Smith attributes part of this deficiency in spending to actual or proposed cuts in the US safety net: “The other factor leading to lower spending is that the saving rate is up. Well, why shouldn’t the savings rate rise on a secular basis as the public realizes (if they haven’t already) that social safety nets, and most important of all, Medicare and Social Security, are being hollowed out?”

At least two factors may explain the readiness to pronounce the economy as fixed, factors that even some liberals neglect. Paul Krugman has maintained that the consequences of the Federal Reserve’s acting prematurely to slow the recession are more severe than if it waits too long. Fed interest rate tightening, ala Paul Volker, can stop a runaway train but monetary policy has a hard time bucking deflation. These are worthy points, but the Fed also fears full employment, a situation where workers can bargain not only better salaries but more say in their jobs and workplaces.

In addition, concern for public debt — which is generally a symptom rather than a cause of economic malaise— remains a paralyzing theme throughout the capitalist world. Kingston University economist Steve Keen argues that in this regard, Japan is a cautionary tale. Following the collapse of a bubble that would have dwarfed anything the US experienced, Japan avoided a major depression with a huge government stimulus. Yet as Keen points out:” every time the economy appears to recover, the government tried to reduce its own ballooning debt. The removal of cash flow from government spending triggers a return to deleveraging [saving] by the private sector, and the crisis returns.
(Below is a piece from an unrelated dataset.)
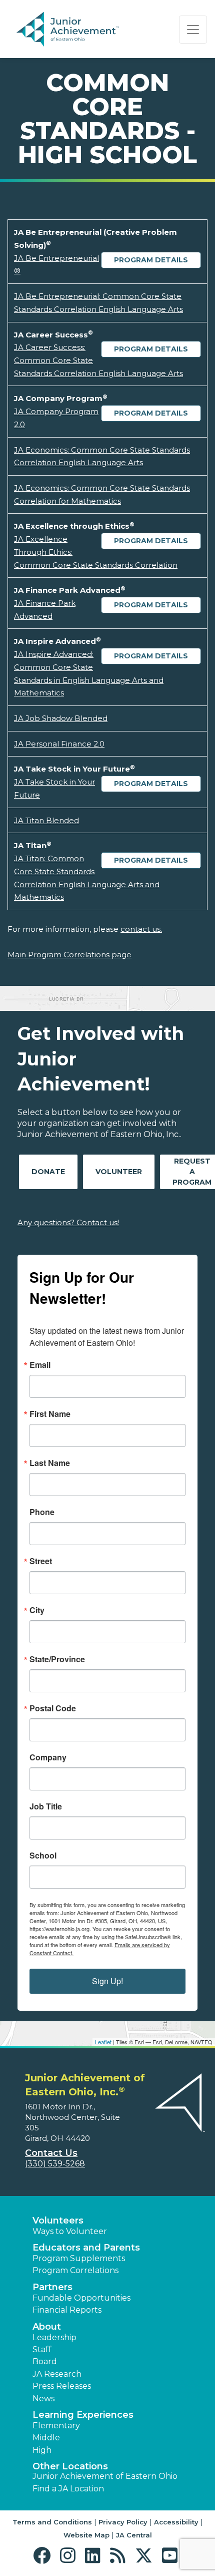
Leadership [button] (54, 2337)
A “Lost Decade” has now become a “Lost Quarter Century.” This lost decade theme is then turned into an argument against government spending even as the role of private debt is neglected.

Keen maintains that just as Japan has attempted to revive its economy without reducing private debt significantly, so now is the US. recovery proceeding from a debt level 25% greater than was the case in 1990. The aggregate level of debt students now must repay, over a trillion dollars, is a major impediment to their career prospects and household formation.

Keen argues in effect that the only way to escape the long term stagnation in which the US is immersed would be major deficit spending over a long period or programs and policies aimed to restructure/repudiate much private debt.

Keen correctly points out that these are moral as much as economic barriers. Americans are often told that just as households can’t run up big debt, so too their governments must learn to save. Yet at the same time, commercial advertising endlessly tries to entice more spending. One way to address both moral and economic concerns is to highlight the double standard regarding debt.

Debt forgiveness is as American as apple pie. One recent massive experiment in debt forgiveness was the so called quantitative easing whereby the Federal Reserve purchased long term debt obligations of questionable worth from the large investment banks. Often improperly described as printing money, these purchases increased bank reserves but seldom flowed into the real economy. It would be far better for the Fed literally to print money. In other works, Keen has proposed the Fed give every citizen $50,000 which must be employed first in retiring debt before any of the remainder was spent or saved. Such a proposal would side step the moral arguments about rewarding spendthrifts while prudent savers are left in the lurch. Both would benefit just as the far more criminal and irresponsible investment banks did during the QE spree.. Without progress on this moral front—as well as addressing the continuing excesses of our banks—the economy will be fortunate to limp along.